* _Data for processing_:
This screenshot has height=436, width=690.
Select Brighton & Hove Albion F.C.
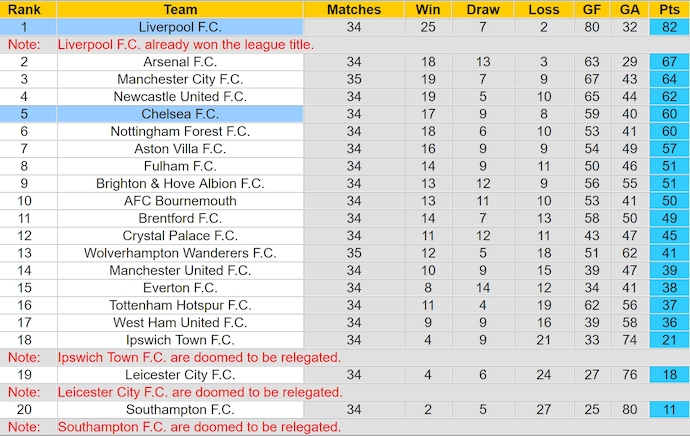tap(180, 183)
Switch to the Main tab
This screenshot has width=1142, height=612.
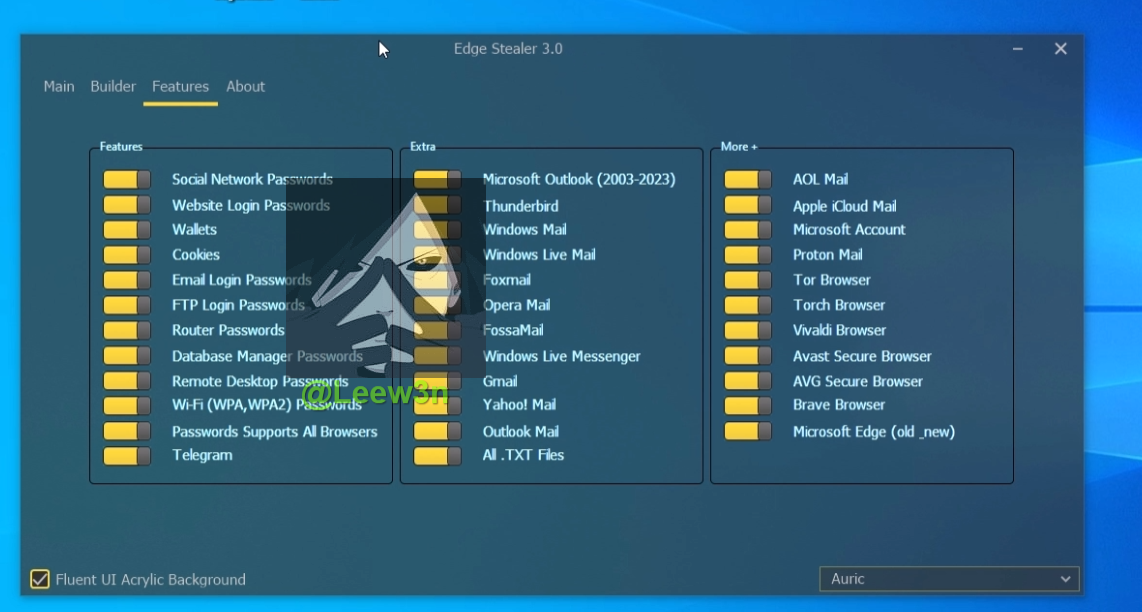tap(59, 87)
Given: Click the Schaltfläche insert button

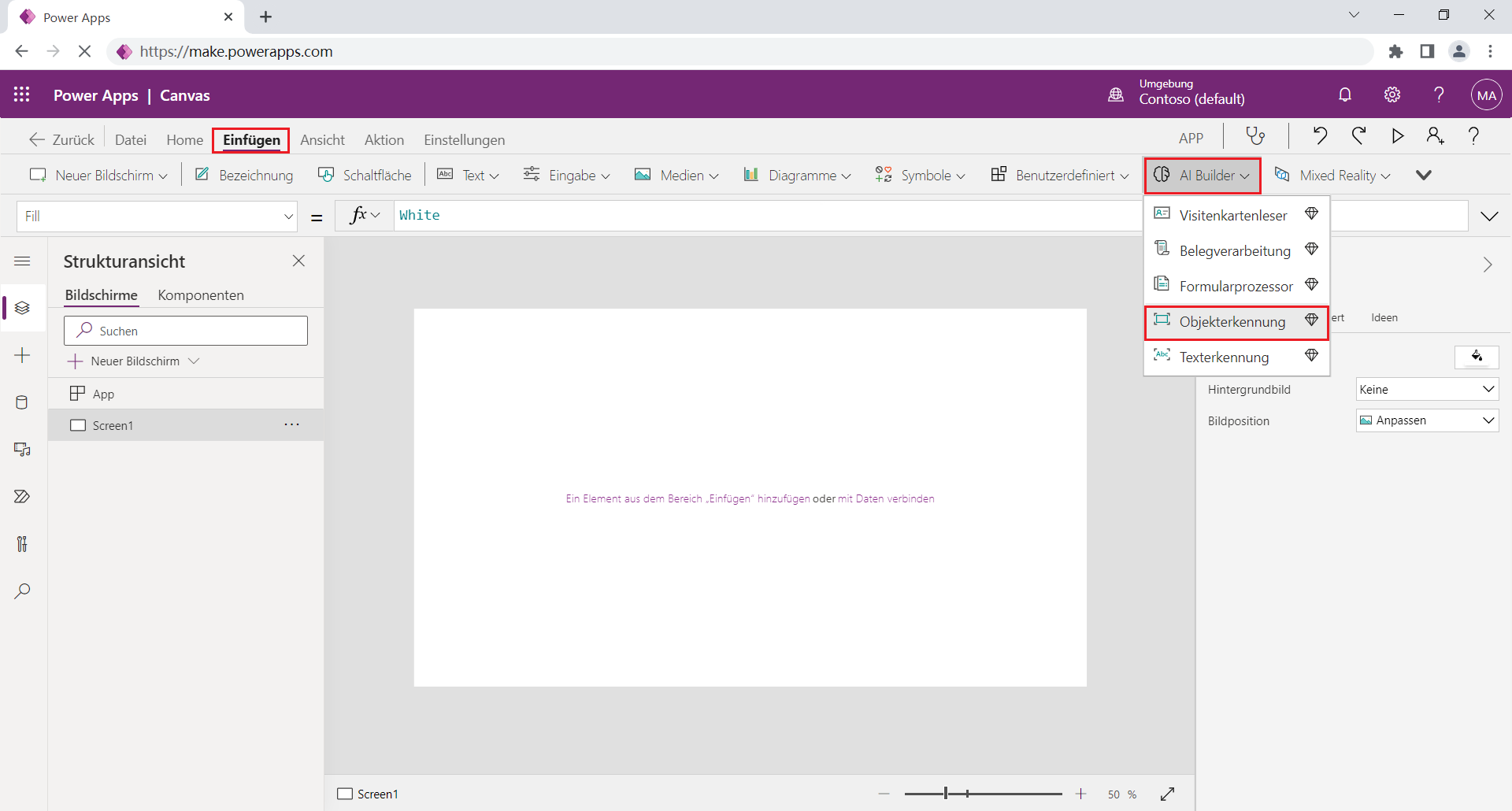Looking at the screenshot, I should click(365, 176).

* _Task brief_: Without changing a word, retype every entry above, but drop its pictures.

* _Solution for this problem_:
This screenshot has height=436, width=690.
Select Brighton & Hove Albion F.C.
tap(180, 183)
Switch to the Main tab
This screenshot has width=1142, height=612.
tap(59, 87)
Given: Click the Schaltfläche insert button

Looking at the screenshot, I should click(365, 176).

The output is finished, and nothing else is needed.